La muerte de Robin Williams nos conmueve hondamente, porque uno siempre cree que alguien que es capaz de dar tanta felicidad a los otros tiene que ser muy feliz. Son muy comunes las historias de la tristeza profunda de los que hacen reír. Juan de Dios Peza dio cuenta de ello en su poema “Reír llorando” al relatarnos la angustia de Garrik: “cuántos hay que, cansados de la vida, enfermos de pesar, muertos de tedio, hacen reír como el actor suicida, sin encontrar para su mal remedio”.
Creo en el humorismo como en una suerte de redención. Los que hacen reír se echan encima las penas del ser humano, como hizo Jesús con nuestros pecados, para salvar al mundo, para que la humanidad sienta que hay esperanza, que se puede construir una vida mejor, de respeto, de justicia, de bondad. Transforman las penas en risas, pero se quedan con una tristeza interior que no se va.
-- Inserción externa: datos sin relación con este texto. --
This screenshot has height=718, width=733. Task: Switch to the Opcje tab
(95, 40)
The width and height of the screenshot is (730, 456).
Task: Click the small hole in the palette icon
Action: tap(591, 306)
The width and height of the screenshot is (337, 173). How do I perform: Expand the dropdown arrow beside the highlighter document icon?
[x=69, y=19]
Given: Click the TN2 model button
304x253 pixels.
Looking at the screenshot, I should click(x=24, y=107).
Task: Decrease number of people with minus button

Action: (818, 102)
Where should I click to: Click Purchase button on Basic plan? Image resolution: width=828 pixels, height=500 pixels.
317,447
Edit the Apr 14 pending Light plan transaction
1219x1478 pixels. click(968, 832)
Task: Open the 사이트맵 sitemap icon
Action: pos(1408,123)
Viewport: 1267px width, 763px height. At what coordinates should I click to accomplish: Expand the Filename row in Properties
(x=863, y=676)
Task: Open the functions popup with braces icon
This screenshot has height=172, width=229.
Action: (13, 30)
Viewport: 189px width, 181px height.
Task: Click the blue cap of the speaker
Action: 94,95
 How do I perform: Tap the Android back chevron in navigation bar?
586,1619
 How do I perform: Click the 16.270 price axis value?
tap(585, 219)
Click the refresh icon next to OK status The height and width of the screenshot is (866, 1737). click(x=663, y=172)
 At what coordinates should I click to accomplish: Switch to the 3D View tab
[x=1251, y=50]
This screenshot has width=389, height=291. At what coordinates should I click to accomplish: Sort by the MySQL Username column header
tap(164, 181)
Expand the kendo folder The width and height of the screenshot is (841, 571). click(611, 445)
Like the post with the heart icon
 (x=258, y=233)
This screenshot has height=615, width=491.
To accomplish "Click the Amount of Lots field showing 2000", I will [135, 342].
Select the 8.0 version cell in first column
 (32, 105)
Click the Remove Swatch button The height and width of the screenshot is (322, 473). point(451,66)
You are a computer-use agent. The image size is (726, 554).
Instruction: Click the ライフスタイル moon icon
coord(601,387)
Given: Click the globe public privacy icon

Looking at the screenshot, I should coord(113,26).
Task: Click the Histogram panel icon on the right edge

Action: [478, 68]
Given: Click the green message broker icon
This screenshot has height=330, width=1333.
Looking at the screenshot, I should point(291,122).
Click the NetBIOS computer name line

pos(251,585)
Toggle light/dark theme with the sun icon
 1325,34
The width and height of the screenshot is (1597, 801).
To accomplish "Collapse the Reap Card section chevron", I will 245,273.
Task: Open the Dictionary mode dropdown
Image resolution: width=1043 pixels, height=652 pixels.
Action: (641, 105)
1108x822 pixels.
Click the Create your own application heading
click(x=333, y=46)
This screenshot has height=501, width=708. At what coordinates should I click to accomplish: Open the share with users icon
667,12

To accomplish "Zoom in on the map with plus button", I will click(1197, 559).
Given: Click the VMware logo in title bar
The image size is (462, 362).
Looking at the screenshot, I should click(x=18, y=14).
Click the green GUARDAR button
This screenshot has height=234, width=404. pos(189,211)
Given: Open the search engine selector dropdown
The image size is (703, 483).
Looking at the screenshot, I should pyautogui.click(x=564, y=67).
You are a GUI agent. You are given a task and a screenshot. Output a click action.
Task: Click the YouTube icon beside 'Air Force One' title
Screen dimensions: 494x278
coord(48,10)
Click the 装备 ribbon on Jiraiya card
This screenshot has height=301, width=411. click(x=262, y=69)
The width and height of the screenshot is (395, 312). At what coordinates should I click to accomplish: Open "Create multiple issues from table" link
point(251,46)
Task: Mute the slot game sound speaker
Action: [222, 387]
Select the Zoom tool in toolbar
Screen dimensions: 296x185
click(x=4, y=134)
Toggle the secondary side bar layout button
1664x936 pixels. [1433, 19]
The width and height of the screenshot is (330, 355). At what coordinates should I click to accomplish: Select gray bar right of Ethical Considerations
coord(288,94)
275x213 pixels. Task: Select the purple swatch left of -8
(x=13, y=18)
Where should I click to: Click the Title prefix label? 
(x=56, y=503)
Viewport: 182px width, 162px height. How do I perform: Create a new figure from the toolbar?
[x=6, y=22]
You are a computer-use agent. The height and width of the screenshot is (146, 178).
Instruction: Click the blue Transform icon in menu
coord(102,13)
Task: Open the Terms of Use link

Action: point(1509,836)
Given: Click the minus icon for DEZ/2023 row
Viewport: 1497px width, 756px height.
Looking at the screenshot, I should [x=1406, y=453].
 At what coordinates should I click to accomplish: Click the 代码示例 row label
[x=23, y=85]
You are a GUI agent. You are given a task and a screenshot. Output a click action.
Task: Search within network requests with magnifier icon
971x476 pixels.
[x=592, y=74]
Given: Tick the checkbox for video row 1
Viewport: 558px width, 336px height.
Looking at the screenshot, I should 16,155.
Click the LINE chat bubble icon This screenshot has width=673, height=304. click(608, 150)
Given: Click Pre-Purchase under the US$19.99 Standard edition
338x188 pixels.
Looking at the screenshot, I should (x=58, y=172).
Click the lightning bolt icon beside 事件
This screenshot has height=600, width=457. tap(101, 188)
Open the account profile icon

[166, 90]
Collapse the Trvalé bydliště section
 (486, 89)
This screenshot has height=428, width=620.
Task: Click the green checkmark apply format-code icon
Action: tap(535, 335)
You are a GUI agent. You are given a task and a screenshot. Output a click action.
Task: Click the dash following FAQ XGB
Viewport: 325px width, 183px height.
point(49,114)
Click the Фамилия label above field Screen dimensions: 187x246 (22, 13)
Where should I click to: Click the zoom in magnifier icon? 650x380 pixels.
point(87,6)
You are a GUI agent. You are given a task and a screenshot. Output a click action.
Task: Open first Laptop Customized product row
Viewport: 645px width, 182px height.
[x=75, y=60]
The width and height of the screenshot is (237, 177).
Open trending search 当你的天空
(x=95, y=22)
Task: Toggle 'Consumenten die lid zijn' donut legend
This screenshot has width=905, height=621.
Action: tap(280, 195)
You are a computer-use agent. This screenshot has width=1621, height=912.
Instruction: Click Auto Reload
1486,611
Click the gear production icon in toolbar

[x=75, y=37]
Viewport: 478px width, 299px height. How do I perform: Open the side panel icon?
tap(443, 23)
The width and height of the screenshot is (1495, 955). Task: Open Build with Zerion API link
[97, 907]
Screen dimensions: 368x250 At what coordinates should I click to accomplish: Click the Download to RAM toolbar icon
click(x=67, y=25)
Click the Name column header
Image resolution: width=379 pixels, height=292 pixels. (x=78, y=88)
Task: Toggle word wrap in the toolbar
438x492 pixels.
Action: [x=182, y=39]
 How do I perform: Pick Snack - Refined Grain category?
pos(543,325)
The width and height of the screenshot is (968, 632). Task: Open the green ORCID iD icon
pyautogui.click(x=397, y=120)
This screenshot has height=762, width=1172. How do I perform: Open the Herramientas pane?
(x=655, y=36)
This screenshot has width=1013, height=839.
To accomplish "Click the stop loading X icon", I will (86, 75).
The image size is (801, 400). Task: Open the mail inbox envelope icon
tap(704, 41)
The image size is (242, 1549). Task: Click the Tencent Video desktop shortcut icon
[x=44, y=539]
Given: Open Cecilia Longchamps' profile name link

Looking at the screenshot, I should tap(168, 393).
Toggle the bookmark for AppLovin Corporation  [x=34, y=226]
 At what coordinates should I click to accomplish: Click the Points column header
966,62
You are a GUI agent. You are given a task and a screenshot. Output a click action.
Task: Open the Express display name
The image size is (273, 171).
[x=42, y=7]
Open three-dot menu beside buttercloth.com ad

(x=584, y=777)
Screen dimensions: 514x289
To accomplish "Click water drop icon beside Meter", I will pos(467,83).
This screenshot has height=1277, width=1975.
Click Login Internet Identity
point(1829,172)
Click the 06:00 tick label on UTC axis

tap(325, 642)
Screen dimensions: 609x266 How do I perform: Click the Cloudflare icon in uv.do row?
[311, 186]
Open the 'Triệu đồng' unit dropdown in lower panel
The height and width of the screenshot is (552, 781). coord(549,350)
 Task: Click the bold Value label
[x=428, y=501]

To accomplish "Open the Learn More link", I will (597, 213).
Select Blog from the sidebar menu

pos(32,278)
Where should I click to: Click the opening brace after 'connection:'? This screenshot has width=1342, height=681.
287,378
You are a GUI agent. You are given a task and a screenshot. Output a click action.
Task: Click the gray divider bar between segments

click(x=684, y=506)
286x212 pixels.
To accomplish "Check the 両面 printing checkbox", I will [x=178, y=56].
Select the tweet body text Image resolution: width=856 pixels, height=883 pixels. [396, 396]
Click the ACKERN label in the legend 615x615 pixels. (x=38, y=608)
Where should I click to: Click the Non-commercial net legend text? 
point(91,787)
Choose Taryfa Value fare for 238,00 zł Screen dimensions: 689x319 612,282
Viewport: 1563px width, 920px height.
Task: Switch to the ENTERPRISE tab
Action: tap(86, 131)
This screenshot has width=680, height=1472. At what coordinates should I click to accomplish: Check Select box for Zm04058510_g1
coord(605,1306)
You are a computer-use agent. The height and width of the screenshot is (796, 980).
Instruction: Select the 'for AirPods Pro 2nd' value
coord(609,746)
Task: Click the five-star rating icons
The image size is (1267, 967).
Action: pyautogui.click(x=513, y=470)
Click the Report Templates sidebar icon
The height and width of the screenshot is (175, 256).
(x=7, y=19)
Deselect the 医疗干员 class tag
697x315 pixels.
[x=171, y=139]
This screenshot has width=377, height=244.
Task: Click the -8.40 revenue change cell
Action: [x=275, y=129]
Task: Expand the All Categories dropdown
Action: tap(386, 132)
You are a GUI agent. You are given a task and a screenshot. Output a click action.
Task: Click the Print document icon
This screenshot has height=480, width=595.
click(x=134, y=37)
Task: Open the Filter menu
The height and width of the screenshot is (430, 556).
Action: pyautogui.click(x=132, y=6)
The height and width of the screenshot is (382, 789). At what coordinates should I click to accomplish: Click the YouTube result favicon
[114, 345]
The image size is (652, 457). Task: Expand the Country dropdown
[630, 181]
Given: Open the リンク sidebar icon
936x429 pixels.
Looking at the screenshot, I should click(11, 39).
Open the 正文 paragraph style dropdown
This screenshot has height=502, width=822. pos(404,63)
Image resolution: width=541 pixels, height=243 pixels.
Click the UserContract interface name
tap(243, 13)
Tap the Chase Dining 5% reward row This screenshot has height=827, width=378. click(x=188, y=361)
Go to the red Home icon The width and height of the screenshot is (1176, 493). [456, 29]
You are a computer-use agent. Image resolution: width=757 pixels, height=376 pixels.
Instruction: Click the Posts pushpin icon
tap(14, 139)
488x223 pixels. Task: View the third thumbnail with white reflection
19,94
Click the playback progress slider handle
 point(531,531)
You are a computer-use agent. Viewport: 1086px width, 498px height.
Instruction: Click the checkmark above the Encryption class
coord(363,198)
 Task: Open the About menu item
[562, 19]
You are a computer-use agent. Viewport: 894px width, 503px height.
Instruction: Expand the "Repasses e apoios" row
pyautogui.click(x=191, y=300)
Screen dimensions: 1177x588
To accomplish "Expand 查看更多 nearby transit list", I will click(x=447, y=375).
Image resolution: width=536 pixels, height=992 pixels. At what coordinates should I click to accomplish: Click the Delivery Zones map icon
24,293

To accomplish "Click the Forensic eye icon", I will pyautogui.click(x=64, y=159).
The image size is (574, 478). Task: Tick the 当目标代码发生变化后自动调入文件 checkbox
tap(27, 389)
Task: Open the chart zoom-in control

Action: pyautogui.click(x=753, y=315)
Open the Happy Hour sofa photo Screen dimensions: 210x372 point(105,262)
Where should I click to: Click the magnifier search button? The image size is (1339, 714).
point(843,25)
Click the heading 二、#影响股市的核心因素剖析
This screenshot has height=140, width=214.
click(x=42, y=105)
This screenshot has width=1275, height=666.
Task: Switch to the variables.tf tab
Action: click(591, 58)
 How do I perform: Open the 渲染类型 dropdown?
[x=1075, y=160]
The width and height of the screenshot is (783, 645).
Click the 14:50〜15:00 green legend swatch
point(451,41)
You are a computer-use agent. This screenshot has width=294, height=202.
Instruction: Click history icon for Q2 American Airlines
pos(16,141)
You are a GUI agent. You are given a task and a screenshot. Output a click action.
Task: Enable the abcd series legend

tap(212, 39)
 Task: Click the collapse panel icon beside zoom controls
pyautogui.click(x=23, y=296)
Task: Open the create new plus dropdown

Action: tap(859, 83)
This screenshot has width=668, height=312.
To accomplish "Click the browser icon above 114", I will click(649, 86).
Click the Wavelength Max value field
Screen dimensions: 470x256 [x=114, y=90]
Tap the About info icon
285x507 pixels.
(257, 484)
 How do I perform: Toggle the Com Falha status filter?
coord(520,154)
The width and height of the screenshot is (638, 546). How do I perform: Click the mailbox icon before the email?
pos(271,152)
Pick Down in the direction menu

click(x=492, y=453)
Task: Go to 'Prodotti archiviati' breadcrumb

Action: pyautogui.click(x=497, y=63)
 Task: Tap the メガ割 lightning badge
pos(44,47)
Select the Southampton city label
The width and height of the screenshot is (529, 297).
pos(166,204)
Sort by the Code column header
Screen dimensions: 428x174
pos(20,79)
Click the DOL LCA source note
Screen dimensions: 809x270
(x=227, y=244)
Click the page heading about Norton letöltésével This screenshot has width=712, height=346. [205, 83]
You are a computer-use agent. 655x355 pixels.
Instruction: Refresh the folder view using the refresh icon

Quién sabe qué profunda tristeza, qué inconmensurable dolor acompañó a Robin Williams en su última hora. Todos hubiéramos querido estar junto a él, encontrar la palabra precisa de alivio y decirle, como le decimos ahora, lo grandiosa que fue su vida, la hermosa manera como nos hizo felices, como nos ayudó a pensar y aprovechar el día para esta ardua tarea de mantener viva la esperanza. Robin Williams concluyó su verso y le quedó hermoso. Thank you, ¡oh captain, my captain!, por este fugaz y luminoso instante de tu existencia y por hacer de este mundo un mejor lugar para vivir. Ve ahora a tu cielo particular, a ese lugar donde todas las demás bellezas palidecen y disfruta para siempre de la serena paz y de la eternidad que tu hermosa alma merece.